Top of GIVEN INFORMATION
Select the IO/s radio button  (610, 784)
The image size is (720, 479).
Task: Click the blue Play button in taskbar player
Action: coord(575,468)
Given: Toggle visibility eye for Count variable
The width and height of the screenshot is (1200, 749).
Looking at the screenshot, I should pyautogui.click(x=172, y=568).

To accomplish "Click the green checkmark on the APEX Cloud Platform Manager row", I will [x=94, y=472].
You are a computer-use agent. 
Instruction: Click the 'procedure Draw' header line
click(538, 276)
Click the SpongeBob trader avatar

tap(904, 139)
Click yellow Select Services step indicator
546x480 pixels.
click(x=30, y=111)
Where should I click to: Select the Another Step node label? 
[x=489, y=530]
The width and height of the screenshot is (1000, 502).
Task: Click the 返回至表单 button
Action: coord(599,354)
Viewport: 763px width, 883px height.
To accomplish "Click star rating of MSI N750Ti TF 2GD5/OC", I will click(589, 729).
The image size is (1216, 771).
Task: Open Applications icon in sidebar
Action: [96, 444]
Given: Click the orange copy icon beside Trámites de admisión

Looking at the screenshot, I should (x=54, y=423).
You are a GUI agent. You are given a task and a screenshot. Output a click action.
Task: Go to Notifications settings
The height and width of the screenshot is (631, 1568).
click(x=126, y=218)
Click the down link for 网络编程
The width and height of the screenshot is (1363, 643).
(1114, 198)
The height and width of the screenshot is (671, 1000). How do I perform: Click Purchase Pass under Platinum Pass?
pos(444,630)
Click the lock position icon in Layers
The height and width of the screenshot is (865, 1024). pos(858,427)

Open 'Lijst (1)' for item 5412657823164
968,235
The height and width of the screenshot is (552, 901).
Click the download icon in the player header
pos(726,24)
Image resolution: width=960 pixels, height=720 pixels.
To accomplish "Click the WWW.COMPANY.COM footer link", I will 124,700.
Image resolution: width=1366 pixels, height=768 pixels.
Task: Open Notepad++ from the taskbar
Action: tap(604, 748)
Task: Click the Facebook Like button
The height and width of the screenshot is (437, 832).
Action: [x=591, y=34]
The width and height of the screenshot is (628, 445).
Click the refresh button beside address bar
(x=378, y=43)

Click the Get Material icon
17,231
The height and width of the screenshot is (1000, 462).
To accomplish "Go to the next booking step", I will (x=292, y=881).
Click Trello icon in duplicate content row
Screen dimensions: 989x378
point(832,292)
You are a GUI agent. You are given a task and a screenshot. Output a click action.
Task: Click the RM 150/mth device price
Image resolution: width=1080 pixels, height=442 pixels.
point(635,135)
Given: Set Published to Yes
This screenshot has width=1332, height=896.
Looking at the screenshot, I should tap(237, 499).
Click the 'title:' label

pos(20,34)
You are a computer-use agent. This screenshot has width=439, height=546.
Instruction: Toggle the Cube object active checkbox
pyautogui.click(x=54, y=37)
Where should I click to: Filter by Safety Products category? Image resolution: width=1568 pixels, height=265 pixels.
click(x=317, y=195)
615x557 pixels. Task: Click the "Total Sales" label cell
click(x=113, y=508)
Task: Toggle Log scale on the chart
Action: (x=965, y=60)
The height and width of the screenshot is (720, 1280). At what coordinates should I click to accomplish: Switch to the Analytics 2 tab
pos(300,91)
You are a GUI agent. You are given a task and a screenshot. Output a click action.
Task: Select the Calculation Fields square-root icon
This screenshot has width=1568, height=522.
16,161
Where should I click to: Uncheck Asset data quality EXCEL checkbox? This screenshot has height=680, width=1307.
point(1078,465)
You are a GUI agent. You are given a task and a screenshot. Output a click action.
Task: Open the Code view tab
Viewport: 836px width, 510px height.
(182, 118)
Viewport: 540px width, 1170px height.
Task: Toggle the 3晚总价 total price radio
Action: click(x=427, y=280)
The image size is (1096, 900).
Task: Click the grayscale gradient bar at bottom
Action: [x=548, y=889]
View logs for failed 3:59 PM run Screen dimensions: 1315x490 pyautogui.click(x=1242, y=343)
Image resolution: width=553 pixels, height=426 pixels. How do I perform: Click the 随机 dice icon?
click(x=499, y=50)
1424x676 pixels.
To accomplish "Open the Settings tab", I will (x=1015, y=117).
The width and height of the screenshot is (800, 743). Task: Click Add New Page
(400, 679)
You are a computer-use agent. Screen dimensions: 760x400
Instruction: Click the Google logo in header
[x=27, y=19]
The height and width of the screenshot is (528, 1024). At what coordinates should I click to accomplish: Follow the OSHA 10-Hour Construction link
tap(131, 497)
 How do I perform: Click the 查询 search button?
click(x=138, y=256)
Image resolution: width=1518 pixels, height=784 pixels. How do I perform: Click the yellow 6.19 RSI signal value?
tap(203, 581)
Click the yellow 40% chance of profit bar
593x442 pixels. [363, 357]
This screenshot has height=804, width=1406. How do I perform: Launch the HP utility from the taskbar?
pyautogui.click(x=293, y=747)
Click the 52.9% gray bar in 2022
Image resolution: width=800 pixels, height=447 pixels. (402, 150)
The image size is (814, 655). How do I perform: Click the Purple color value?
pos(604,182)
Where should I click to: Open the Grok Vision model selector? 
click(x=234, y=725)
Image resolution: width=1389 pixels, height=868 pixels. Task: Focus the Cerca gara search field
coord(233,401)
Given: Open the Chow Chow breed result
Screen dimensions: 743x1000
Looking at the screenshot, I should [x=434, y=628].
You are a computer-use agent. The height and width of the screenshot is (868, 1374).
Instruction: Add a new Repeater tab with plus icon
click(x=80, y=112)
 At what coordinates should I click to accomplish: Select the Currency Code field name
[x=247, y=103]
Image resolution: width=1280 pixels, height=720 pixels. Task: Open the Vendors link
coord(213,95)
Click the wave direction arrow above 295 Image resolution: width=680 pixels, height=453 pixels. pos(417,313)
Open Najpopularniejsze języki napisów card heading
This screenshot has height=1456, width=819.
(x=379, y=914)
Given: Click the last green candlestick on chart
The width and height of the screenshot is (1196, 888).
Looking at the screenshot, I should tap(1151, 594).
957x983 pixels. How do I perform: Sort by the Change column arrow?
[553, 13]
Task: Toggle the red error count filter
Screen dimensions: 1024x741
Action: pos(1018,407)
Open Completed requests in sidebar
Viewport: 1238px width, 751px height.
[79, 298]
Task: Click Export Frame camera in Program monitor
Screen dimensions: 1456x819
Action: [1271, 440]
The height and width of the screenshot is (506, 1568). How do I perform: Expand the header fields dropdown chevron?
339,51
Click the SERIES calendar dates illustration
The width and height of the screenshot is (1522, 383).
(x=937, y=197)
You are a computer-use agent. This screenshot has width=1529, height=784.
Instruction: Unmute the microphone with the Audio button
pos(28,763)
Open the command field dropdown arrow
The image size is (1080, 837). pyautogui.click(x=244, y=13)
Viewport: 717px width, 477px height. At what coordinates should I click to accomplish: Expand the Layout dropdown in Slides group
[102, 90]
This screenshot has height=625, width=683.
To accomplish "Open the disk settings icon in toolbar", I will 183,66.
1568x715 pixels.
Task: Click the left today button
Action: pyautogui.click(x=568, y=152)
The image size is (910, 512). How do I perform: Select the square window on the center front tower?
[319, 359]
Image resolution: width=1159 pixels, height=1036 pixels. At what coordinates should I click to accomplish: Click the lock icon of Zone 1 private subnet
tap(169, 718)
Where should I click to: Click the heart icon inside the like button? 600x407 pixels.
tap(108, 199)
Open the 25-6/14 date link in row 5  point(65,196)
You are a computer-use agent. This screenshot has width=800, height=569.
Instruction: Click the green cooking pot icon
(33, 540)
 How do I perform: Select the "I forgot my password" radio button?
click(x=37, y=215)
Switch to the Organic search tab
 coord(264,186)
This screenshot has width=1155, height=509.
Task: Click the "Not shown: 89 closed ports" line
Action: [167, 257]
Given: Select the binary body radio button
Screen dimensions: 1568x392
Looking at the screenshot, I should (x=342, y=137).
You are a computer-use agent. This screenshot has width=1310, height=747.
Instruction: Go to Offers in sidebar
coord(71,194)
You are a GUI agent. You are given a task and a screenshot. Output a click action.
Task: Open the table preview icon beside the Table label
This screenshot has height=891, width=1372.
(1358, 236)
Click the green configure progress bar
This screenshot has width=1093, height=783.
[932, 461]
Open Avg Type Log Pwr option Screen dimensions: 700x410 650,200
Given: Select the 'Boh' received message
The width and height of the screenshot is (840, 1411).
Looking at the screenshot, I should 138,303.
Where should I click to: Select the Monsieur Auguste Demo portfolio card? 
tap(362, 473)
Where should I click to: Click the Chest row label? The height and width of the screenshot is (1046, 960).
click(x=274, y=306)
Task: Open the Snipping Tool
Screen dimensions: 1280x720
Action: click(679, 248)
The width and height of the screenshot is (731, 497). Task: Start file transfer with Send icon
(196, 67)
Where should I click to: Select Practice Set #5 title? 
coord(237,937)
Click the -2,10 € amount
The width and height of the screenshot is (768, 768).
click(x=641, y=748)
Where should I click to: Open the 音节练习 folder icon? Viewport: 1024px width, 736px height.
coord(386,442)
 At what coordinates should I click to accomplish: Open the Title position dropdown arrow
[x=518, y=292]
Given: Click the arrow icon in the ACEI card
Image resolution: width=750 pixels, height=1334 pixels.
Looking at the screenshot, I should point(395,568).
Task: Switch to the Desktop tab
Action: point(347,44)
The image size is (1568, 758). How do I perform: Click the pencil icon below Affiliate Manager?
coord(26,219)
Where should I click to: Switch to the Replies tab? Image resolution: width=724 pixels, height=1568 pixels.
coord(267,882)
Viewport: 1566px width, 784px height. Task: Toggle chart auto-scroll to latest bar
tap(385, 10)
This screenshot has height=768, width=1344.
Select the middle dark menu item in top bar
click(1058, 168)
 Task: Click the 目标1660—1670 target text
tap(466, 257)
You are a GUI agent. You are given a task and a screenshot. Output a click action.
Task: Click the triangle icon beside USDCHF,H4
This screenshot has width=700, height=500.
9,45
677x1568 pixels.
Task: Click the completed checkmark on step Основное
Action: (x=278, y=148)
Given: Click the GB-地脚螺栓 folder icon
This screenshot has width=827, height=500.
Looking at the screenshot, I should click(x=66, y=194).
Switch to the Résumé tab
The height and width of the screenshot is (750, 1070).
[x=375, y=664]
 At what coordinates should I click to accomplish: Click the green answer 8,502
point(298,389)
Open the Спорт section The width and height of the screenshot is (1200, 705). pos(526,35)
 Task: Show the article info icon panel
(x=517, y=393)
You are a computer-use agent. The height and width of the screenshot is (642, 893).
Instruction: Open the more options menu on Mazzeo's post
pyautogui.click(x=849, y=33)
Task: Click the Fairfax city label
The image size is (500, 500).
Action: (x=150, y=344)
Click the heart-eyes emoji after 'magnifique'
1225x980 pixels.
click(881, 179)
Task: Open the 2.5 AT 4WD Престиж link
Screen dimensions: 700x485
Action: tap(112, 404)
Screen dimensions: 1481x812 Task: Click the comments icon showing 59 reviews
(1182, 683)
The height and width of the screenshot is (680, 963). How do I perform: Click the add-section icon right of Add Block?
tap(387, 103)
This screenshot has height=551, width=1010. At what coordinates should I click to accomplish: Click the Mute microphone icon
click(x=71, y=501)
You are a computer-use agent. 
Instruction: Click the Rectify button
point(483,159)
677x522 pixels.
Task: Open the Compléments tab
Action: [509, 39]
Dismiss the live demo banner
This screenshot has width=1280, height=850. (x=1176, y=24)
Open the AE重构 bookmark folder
Bottom of GIVEN INFORMATION
*EXERCISE INSTRUCTIONS*
Look above for the line holding "Where should I click to: Select the Monsieur" and the line holding "Given: Click the arrow icon in the ACEI card", then output exactly those two lines and every line between them, nothing more.

*EXERCISE RESULT*
Where should I click to: Select the Monsieur Auguste Demo portfolio card? 
tap(362, 473)
Where should I click to: Click the Chest row label? The height and width of the screenshot is (1046, 960).
click(x=274, y=306)
Task: Open the Snipping Tool
Screen dimensions: 1280x720
Action: click(679, 248)
The width and height of the screenshot is (731, 497). Task: Start file transfer with Send icon
(196, 67)
Where should I click to: Select Practice Set #5 title? 
coord(237,937)
Click the -2,10 € amount
The width and height of the screenshot is (768, 768).
click(x=641, y=748)
Where should I click to: Open the 音节练习 folder icon? Viewport: 1024px width, 736px height.
coord(386,442)
 At what coordinates should I click to accomplish: Open the Title position dropdown arrow
[x=518, y=292]
Given: Click the arrow icon in the ACEI card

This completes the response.